MISSING OR ABDUCTED BY THE STATE?

MISSING OR ABDUCTED BY THE STATE?

There is need to reform the administration of justice as well as the operational strategy of the security agencies

As we join the rest of the world to mark the International Human Rights Day, the defining paradox of Nigeria’s unenviable human rights record is that the greatest violations are committed in the name of security. While reverberations from the courtroom arrest drama between Saharareporters’ publisher, Mr Omoyele Sowore and agents of the Directorate of State Services (DSS) are yet to die down, there are reports that many of our citizens who have for months and years been declared missing are actually in the detention centres of some of our security agencies, including the DSS.

On a day such as this, therefore, it is important for the authorities to look into this development that is bringing so much uncertainty and misery to many families. More disturbing is that those who preside over our judiciary in the states and at the federal level are shirking their responsibility. While section 34(4) of the Administration of Criminal Justice Act (ACJA), 2015 makes it mandatory that a monthly inspection be conducted in the detention centres of the DSS, Economic and Financial Crimes Commission (EFCC), police and other civil institutions, the fact that this is hardly done has emboldened operatives of these agencies to act above the law by abducting and detaining innocent citizens who are then rendered incommunicado.

In August last year, the International Committee of the Red Cross (ICRC) reported that no fewer than 17,000 Nigerians were missing. For the affected families, living through such ordeal can be a most traumatic experience, a major source of stress. “Security forces have been implicated in serious abuses, including arbitrary arrests, prolonged detention without trial, torture, extrajudicial killings, rape and sexual violence against women and girls in camps for displaced people”, Human Rights Watch wrote in its 2019 report on Nigeria released recently. However, what the latest report on missing persons in Nigeria indicates is that many of these people may actually be in one detention centre or another.

Even before the revelation that borders on detention without trial, most of the cases of abuse that have been reported and documented by Amnesty International have been linked to security and law enforcement operatives. The police are particularly notorious for arresting and dumping people into detention centres after which money is extorted from their relations to secure release. On the basis of unproven allegations, sometimes without any allegation at all, personnel of our law enforcement agencies would subject innocent citizens to all manner of molestations.

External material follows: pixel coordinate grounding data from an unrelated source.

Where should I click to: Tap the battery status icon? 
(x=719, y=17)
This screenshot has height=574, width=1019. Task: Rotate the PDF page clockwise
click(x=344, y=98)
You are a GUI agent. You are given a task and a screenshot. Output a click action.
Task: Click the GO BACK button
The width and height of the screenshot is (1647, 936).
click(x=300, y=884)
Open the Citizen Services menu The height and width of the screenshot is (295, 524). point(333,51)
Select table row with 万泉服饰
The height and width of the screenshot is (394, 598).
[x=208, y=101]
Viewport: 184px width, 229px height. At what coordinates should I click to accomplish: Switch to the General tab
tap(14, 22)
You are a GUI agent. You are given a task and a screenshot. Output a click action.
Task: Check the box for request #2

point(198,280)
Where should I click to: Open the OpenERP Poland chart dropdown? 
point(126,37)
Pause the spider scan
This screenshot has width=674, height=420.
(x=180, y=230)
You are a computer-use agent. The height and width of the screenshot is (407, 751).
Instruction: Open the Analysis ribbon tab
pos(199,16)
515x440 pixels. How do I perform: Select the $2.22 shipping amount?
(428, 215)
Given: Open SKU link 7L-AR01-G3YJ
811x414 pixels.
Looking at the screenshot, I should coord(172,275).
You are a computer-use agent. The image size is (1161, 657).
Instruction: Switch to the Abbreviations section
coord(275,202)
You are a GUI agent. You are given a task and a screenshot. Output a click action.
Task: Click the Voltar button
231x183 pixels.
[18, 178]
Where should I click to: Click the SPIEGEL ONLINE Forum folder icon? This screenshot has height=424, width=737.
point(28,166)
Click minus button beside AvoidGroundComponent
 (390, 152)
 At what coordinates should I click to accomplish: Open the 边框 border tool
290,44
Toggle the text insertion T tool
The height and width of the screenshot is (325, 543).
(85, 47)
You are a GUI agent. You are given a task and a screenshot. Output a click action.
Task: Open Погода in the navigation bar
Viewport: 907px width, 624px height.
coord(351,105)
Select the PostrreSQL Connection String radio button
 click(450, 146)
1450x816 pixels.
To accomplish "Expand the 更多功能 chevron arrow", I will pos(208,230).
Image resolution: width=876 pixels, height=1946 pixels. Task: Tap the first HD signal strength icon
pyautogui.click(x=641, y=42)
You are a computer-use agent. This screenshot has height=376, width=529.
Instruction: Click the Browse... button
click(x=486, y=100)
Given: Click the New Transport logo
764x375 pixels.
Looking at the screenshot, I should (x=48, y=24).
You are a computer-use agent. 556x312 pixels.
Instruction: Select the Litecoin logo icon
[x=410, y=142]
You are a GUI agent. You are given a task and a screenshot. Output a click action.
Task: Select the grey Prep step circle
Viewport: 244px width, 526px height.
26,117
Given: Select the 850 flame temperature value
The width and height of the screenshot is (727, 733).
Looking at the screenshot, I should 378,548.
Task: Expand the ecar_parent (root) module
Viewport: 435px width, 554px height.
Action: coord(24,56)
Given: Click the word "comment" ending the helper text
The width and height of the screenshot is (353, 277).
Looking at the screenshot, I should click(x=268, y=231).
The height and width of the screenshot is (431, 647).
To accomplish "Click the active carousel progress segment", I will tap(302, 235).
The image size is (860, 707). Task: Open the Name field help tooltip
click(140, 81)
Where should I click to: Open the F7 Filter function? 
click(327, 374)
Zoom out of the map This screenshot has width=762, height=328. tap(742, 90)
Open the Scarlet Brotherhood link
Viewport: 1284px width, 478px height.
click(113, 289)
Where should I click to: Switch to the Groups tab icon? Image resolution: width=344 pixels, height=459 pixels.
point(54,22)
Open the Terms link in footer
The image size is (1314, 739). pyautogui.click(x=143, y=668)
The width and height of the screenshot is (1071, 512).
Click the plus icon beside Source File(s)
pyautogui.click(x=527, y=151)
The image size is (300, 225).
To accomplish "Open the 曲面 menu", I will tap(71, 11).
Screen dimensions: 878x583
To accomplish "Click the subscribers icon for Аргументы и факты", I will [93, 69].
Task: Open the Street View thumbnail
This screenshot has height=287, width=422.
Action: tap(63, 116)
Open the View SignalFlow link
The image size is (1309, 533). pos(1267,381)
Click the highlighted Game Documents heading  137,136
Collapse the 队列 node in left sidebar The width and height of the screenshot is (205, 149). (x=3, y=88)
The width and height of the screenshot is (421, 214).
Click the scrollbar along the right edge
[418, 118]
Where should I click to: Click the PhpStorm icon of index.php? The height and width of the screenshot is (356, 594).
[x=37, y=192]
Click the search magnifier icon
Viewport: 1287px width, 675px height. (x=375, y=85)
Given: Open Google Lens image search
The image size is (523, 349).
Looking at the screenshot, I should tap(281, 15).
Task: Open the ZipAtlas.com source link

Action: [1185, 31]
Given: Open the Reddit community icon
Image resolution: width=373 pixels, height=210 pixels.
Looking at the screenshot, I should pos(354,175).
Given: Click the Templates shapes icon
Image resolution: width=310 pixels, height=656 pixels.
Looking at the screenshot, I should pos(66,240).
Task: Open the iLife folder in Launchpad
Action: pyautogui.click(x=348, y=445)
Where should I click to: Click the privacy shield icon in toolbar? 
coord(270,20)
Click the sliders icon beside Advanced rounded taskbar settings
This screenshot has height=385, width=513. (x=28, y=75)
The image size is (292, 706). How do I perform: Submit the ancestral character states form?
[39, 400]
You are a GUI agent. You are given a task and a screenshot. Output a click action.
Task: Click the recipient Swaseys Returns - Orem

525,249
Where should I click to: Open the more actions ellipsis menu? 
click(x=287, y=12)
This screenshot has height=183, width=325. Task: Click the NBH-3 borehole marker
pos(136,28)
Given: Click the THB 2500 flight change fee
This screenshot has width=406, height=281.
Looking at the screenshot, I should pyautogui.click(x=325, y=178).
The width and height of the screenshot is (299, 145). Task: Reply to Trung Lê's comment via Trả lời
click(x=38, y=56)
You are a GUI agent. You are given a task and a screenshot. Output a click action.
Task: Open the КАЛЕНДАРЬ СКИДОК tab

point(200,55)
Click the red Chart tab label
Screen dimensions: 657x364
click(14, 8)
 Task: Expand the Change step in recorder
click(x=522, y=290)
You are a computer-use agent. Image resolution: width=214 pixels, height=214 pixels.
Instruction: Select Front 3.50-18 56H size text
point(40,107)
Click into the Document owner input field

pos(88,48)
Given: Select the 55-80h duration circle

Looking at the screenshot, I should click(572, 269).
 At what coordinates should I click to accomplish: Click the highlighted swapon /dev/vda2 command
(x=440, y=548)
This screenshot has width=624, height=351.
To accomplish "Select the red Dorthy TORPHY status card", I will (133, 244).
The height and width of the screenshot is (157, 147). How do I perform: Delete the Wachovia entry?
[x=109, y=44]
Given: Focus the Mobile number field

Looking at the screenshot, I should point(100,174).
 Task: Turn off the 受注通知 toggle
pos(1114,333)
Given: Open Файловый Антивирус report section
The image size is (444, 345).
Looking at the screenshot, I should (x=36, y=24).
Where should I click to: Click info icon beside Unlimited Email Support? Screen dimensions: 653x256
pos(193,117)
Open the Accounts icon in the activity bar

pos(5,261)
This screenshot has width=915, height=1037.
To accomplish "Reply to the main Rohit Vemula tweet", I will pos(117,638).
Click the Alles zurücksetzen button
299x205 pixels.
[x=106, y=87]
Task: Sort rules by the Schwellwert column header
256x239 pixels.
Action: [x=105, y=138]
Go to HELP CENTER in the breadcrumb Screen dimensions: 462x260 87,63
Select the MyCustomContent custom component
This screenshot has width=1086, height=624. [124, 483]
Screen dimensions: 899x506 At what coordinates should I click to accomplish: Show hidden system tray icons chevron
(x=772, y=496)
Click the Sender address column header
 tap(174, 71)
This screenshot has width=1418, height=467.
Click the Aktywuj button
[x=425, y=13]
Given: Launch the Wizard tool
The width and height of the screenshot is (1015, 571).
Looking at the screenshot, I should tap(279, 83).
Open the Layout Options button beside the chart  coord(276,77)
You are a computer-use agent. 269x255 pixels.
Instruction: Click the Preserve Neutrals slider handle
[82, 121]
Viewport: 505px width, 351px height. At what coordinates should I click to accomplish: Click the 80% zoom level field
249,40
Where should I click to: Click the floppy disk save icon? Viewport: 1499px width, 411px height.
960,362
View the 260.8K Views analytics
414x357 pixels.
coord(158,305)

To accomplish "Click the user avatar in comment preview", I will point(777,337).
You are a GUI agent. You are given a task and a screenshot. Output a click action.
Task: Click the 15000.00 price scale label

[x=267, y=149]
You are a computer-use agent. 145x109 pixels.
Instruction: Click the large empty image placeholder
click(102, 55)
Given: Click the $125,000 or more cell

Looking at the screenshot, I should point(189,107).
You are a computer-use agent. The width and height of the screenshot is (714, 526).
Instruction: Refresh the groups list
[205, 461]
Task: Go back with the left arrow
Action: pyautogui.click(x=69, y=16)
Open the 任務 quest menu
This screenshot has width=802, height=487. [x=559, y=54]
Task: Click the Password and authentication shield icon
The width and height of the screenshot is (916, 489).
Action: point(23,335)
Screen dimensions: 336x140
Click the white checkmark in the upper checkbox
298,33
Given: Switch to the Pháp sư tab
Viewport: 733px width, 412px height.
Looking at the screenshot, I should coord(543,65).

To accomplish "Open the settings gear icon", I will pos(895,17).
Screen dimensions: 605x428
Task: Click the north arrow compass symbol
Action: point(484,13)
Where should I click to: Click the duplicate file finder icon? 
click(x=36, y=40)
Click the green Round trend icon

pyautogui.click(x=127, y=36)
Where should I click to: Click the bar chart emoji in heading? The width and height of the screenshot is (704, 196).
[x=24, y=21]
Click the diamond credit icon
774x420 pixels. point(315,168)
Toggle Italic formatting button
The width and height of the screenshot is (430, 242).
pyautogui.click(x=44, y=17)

The root of this problem is an embarrassing ignorance on the part of security operatives on the basic rights of citizens in a democratic society. Correspondingly, we are often dealing with officers of the law who do not understand their obligation as the protection of fellow citizens and their basic rights. Aside all these, elected governments that routinely adopt unpopular policies cannot be trusted to protect people from abuses by agents of state. Therefore, to say that the criminal justice administration in Nigeria needs reform is to state the obvious. In particular, armed robbery and kidnap suspects are arrested and paraded at crowded press conferences addressed by the police. After the “media trial”, majority of them are then dumped in detention centres to rot away.

Given the foregoing, there is an urgent need to reform not only the administration of justice in Nigeria but also the operational strategy of these security agencies if they must regain public confidence. Emphasis needs to shift from law enforcement to crime prevention with reforms targeted at improving on their human rights records. In the immediate, there should be an investigation of all the detention centres in Nigeria to ensure that innocent citizens languishing in many of them regain their freedom.